Anfang der 1820er Jahre kam es zu einem sonderbaren Transport den Nil hinab, den ganzen Weg von Sannar im Ostsudan bis zu Muhammad Alis neuem Palast in Alexandria. Dort traf ein ungewöhnlich hochgewachsener Gast ein, der fortan im Palastgarten weilte, während er auf die Überfahrt nach Europa wartete.35

Nachdem Muhammad Alis Truppen 1821 den Sudan besetzt hatten, erging schon bald der Befehl nach Sannar am Blauen Nil, man möge einige Giraffen fangen und nach Ägypten bringen. Zwei Giraffengeschwister wurden eingefangen, ihre Mutter wurde bei dieser Aktion getötet. Die beiden wurden mit dem Boot nach Khartum gebracht, von wo aus die Reise über Schandi im Nordsudan bis nach Alexandria weiterging. Im Sommer 1826 verbrachte eine der beiden Giraffen in der herrschaftlichen Schlossanlage am Mittelmeer ihre letzten drei Monate auf dem afrikanischen Kontinent. Ende September waren die Vorbereitungen für die Überfahrt und den Empfang in Marseille abgeschlossen. Dann wurde das Tier mit dem Schiff über das Mittelmeer nach Europa transportiert, als erste Giraffe in der Geschichte, die europäischen Boden betrat. Von Marseille ging es in Begleitung des sudanesischen Tierpflegers Stück für Stück schwankend weiter bis Paris.

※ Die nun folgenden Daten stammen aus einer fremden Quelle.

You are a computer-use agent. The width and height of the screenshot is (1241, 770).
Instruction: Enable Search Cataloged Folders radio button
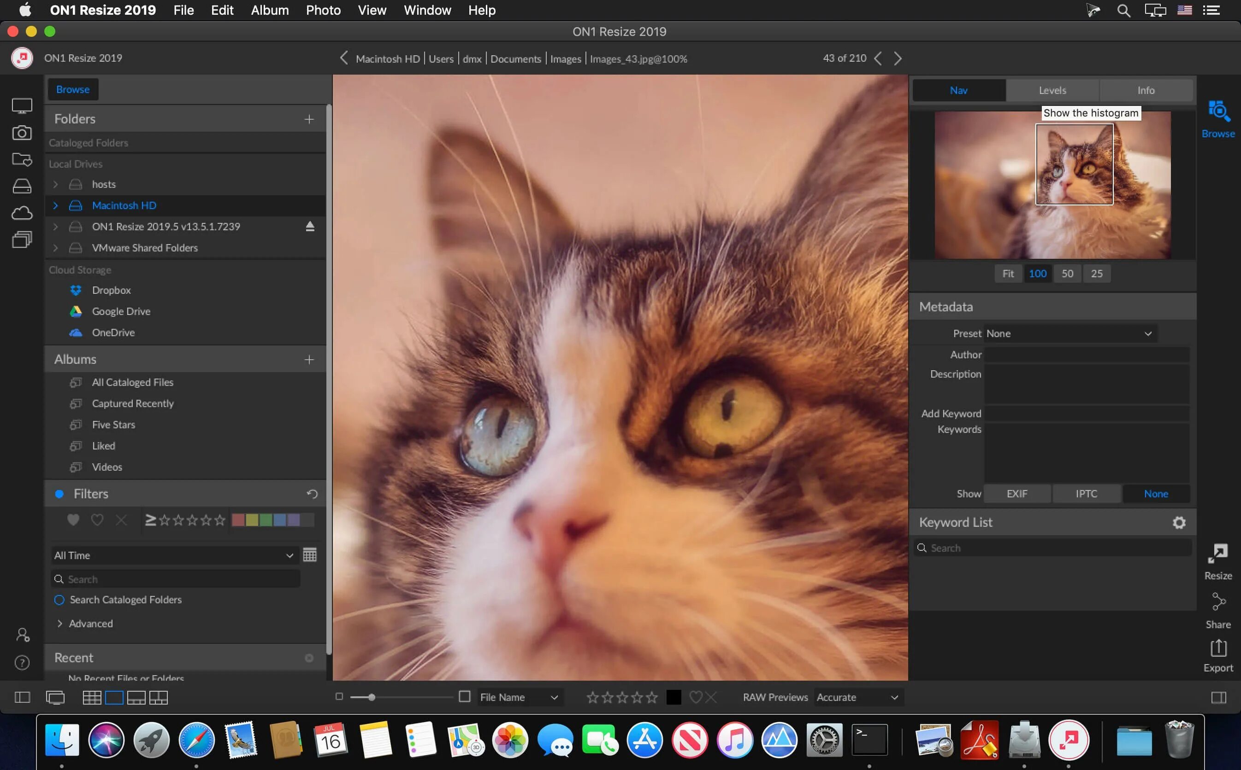(x=60, y=599)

Die Giraffe erlangte bald große Berühmtheit. Als sie am 5. Juni 1827 in Lyon einzog, säumten die Menschen den Straßenrand. Mehr als 30 000 hatten sich versammelt, um dieses merkwürdige, langhalsige Tier zu Gesicht zu bekommen, von dem sie bis dahin noch nie gehört, geschweige denn es gesehen hatten.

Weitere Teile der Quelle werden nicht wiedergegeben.